The final strength of general practice is the love it has for its local people, and how much general practitioners know about them. This care for, and knowledge of the place, has the mostly untapped potential of collaborating with the assets in communities to bring local people’s equal concern for their neighbours and friends into the work. This happens at the scale of meaningful communities, which is described by history, geography and identity, which may or may not reside at PCN scale. Some practices do amazing work collaborating with their community (Robin Lane, Leeds) as do some PCHomes (Fleetwood) at a larger scale. The starting point is the identity of the community not the population size.

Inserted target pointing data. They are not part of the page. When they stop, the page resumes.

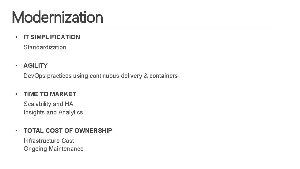
Task: Click the Ongoing Maintenance line
Action: [x=53, y=149]
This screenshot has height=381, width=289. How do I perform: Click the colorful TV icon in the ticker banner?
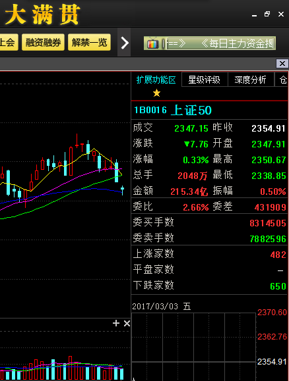coord(153,43)
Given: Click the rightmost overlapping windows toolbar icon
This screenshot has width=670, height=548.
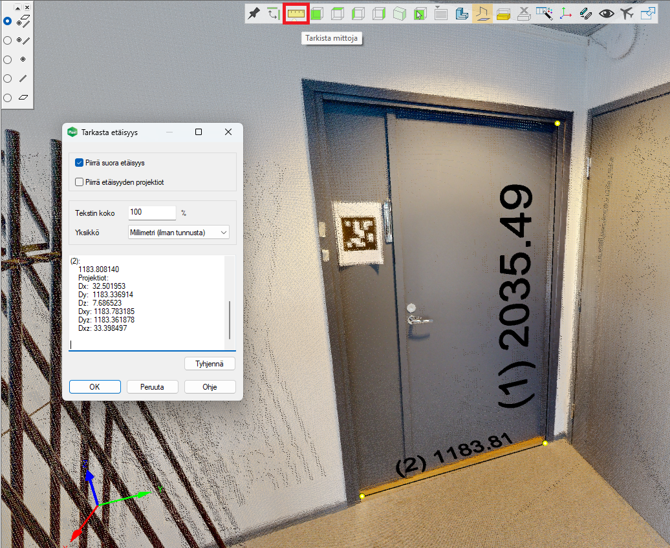Looking at the screenshot, I should 647,14.
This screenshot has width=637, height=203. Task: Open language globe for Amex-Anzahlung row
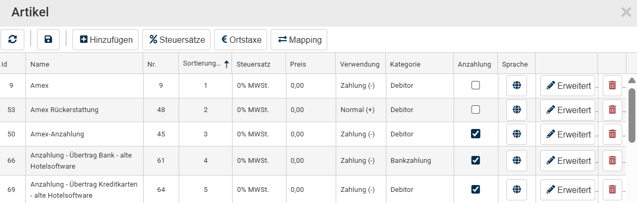pos(516,134)
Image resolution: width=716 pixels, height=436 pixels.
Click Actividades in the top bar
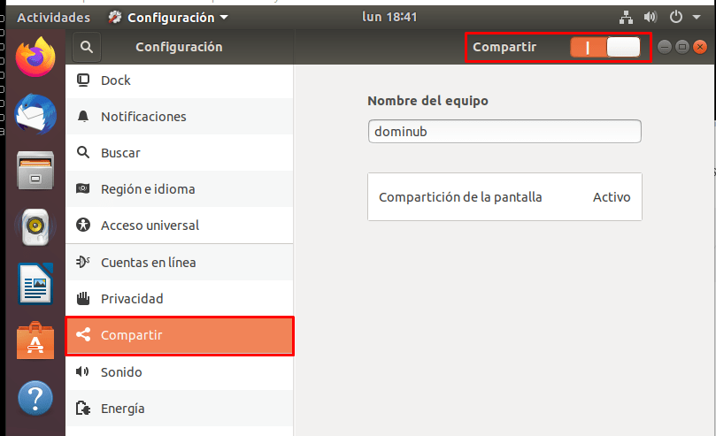[x=53, y=17]
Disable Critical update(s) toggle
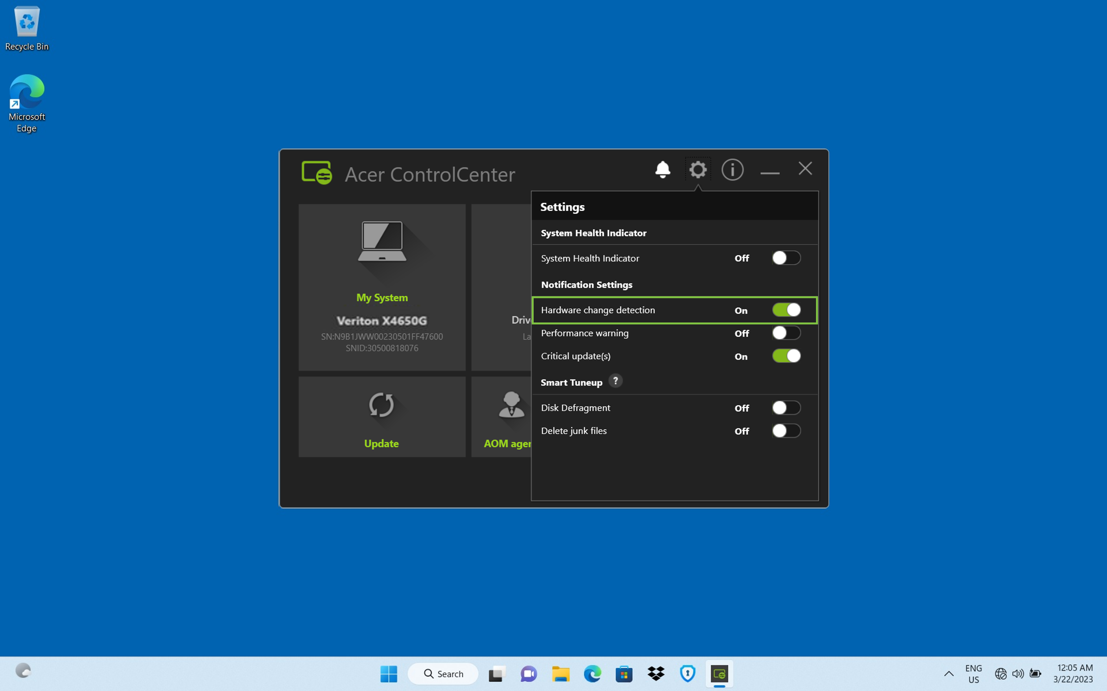Image resolution: width=1107 pixels, height=691 pixels. click(786, 356)
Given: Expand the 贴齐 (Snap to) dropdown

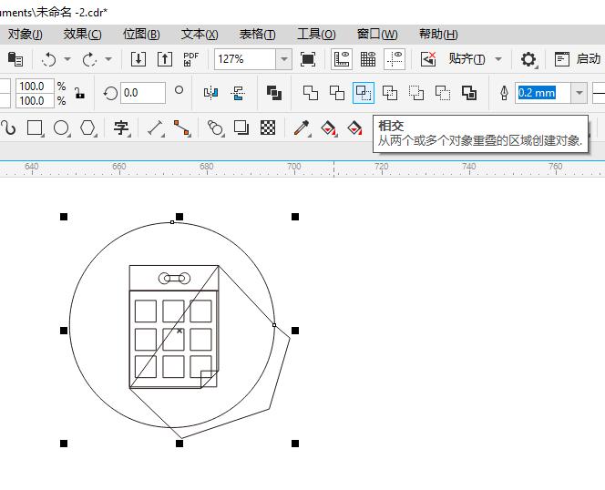Looking at the screenshot, I should tap(475, 59).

Developing PCNs starts with understanding the work of general practice and developing practices and teams to be the very best thay can be with their local population.  

Afternote

At the outset of the book Julian identifies the influences leading to an increased emphasis on primary care in the NHS (nearly 25 years ago now) as:

  • Demographics changes and chronic illness

  • Development of tech processes reducing need to stay in hospital but increasing he need for aftercare

  • The need for generalist services as specialisms increase

  • NHS transferring transport costs to families

  • Users wanting community based services

  • An increased role for primary care in commissioning giving the potential to shape overall delivery

Sounds familiar!

In Memorium: Julian always gently reminded me to be human in my privileged work with people who are vulnerable.

Pratt, J. (1995) Practitioners and Practices. A conflict of values? Radcliffe Medical Press. Oxford.